▸ Listed records:
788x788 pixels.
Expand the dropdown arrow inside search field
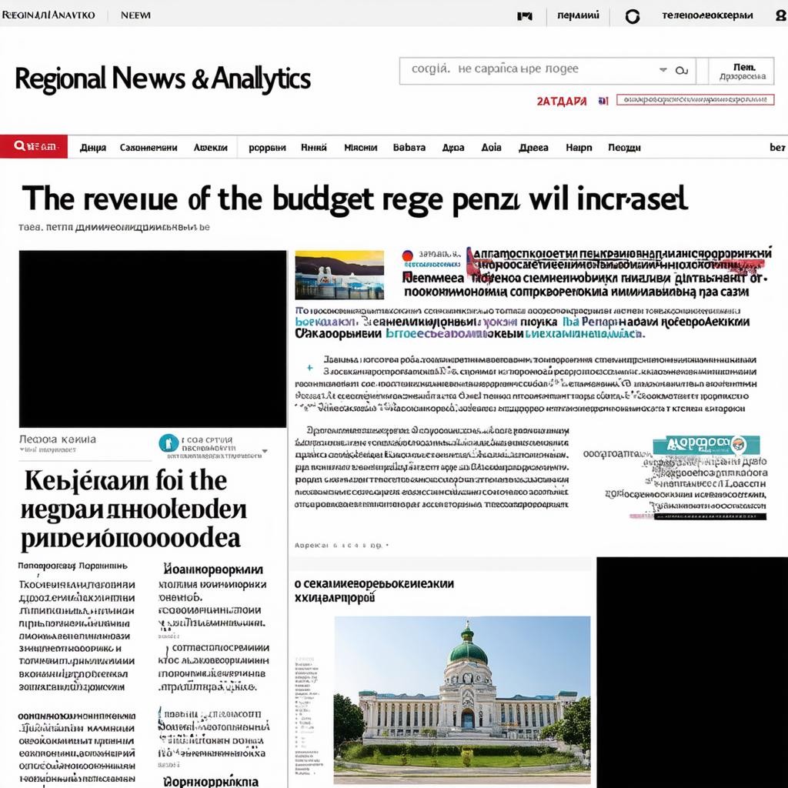(663, 70)
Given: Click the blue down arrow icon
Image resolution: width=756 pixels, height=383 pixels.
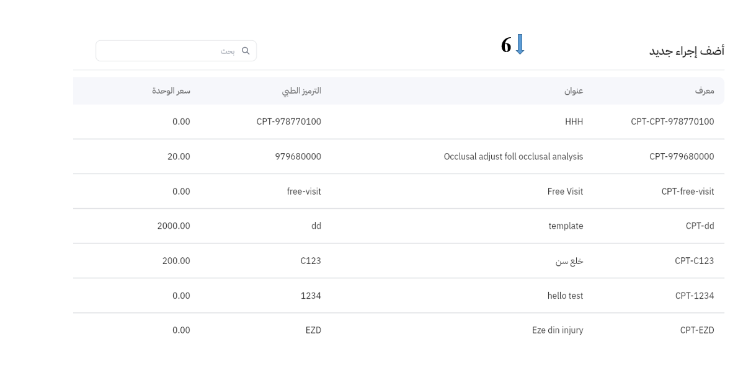Looking at the screenshot, I should coord(520,45).
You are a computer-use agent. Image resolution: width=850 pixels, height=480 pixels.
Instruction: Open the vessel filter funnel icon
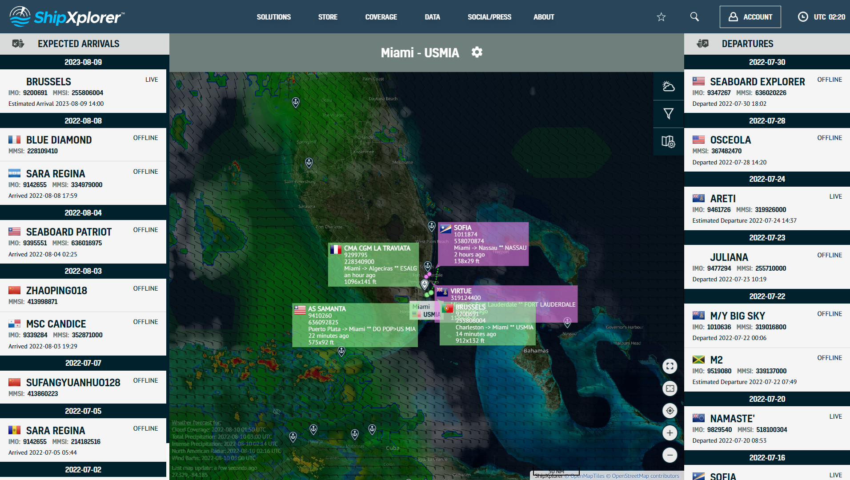point(668,114)
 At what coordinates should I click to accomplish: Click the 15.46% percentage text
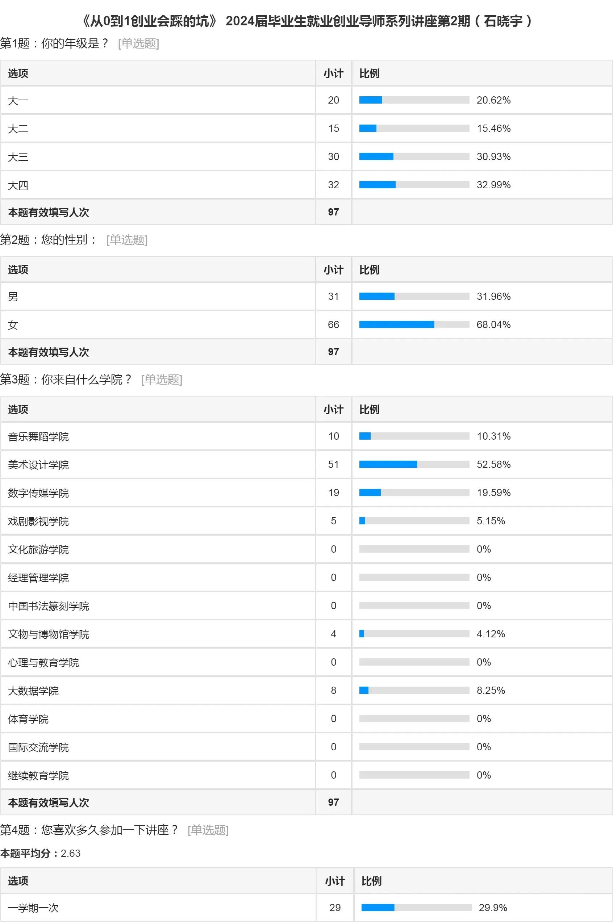coord(493,129)
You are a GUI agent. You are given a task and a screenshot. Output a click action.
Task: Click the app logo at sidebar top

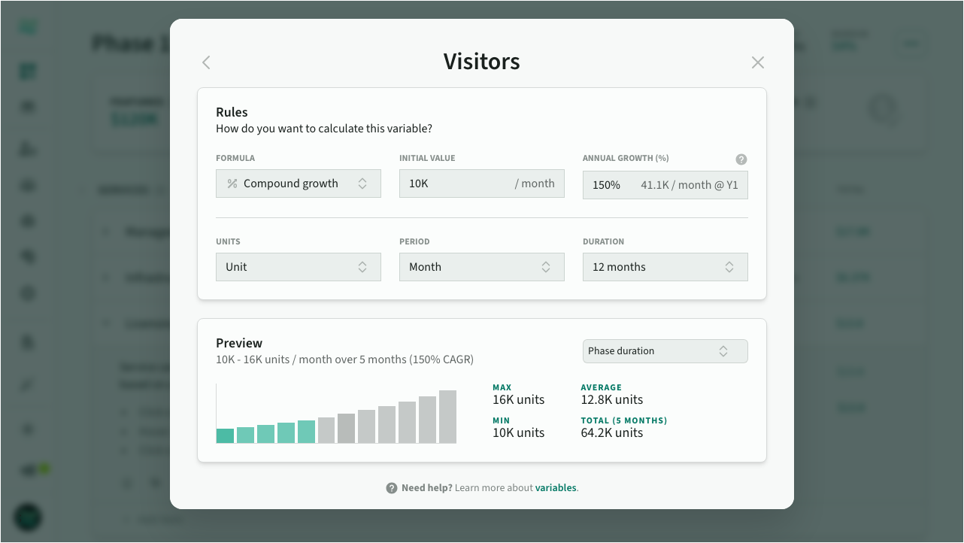29,28
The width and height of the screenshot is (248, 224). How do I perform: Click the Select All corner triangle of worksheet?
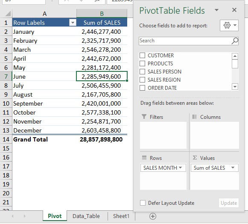(x=8, y=14)
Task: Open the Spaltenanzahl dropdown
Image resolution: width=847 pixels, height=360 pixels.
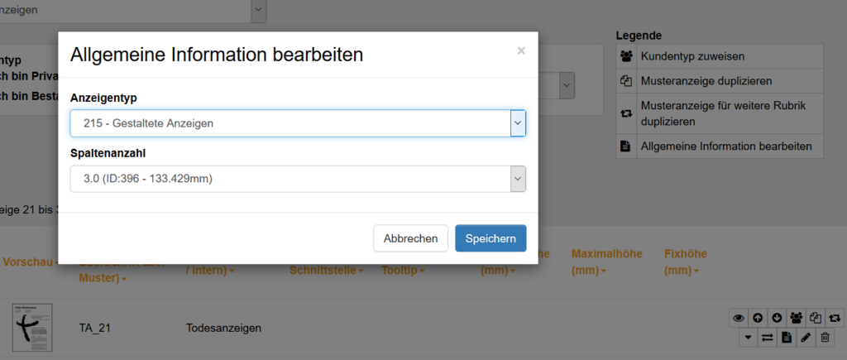Action: 298,179
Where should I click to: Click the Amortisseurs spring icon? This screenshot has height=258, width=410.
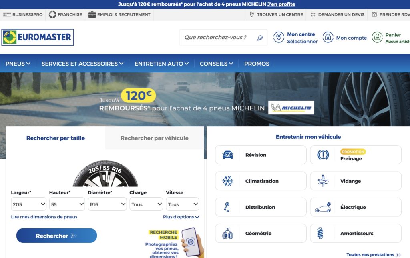(320, 233)
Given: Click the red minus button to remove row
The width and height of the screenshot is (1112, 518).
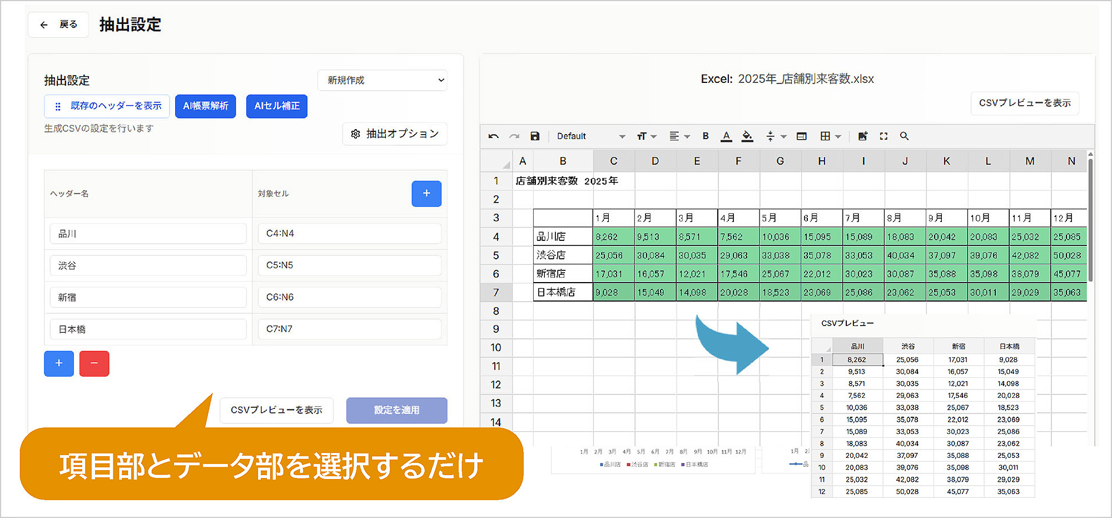Looking at the screenshot, I should coord(94,363).
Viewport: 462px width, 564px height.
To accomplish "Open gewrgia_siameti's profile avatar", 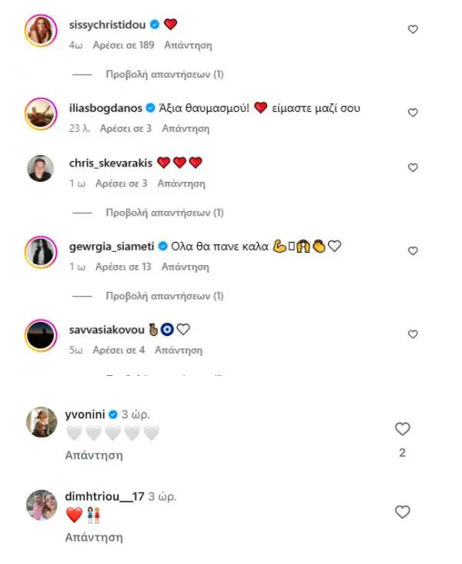I will [41, 252].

▸ Exercise:
Show each line of the material that includes the word "agent".

▸ Reply to the exercise:
You are a computer-use agent. Image resolution: width=850 pixels, height=480 pixels.
You are a GUI agent. You are given a task and a screenshot. Output a click action.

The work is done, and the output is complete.